Se sentó sobre un escalón alto al frente de un local que estaba cerrado y aguardó. No había mucho tránsito aún y los autos que desfilaban frente a ella continuaban su viaje. Dio un nuevo vistazo a su reloj, se habían demorado ya casi diez minutos. Era extraño, siempre habían sido puntuales. ¿Habría llegado tarde ella? No, no era posible, al bajar del colectivo corroboró que estaba bien, incluso le habían sobrado unos minutos.
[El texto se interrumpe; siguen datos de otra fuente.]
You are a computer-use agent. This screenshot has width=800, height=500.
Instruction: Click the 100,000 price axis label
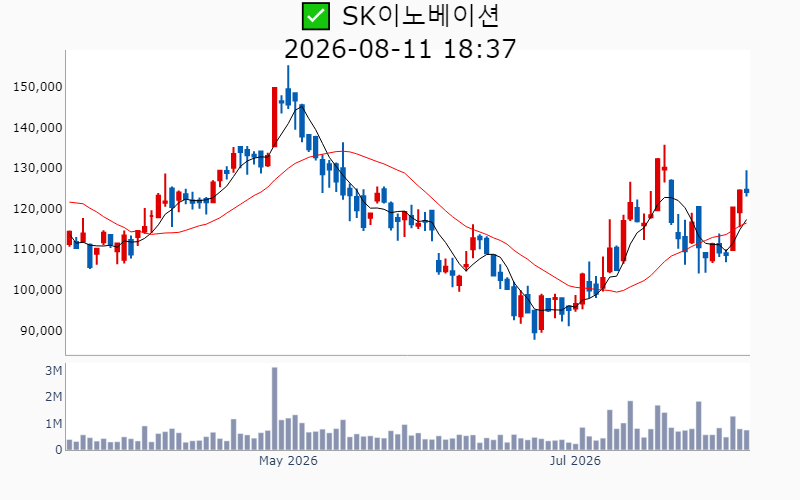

Comenzó a inquietarse cuando la media hora dio en las agujas. Se puso de pie y caminó unos pasos, mirando en todas las direcciones. El pájaro dentro de su pecho estaba agitado y quería salir. El calor le subía por la columna y sintió las gotas de sudor corriéndole desde las axilas. ¿Qué habría pasado? Las garras del miedo la tomaron por la espalda y le comprimieron el ánimo.
Volvió a sentarse, tal vez había entendido mal. Pero los minutos siguieron su cruel curso hasta que pasó una hora. El dueño del negocio la corrió del escalón, era hora de abrir.
Libertad permaneció allí hasta que el sol del mediodía entibió las aceras y sacó a los niños para ir a la escuela. El perro que la había acompañado, presintiendo su desazón, se cansó y se fue tras ellos.
La joven decidió que ya era hora de irse y caminó hacia su trabajo. No podía enfrentar a nadie en ese estado y la oficina, cerrada a la hora del almuerzo, sería un buen refugio hasta que su mente se aclarara. Tenía que encontrar a Wenceslao y no sabía cómo.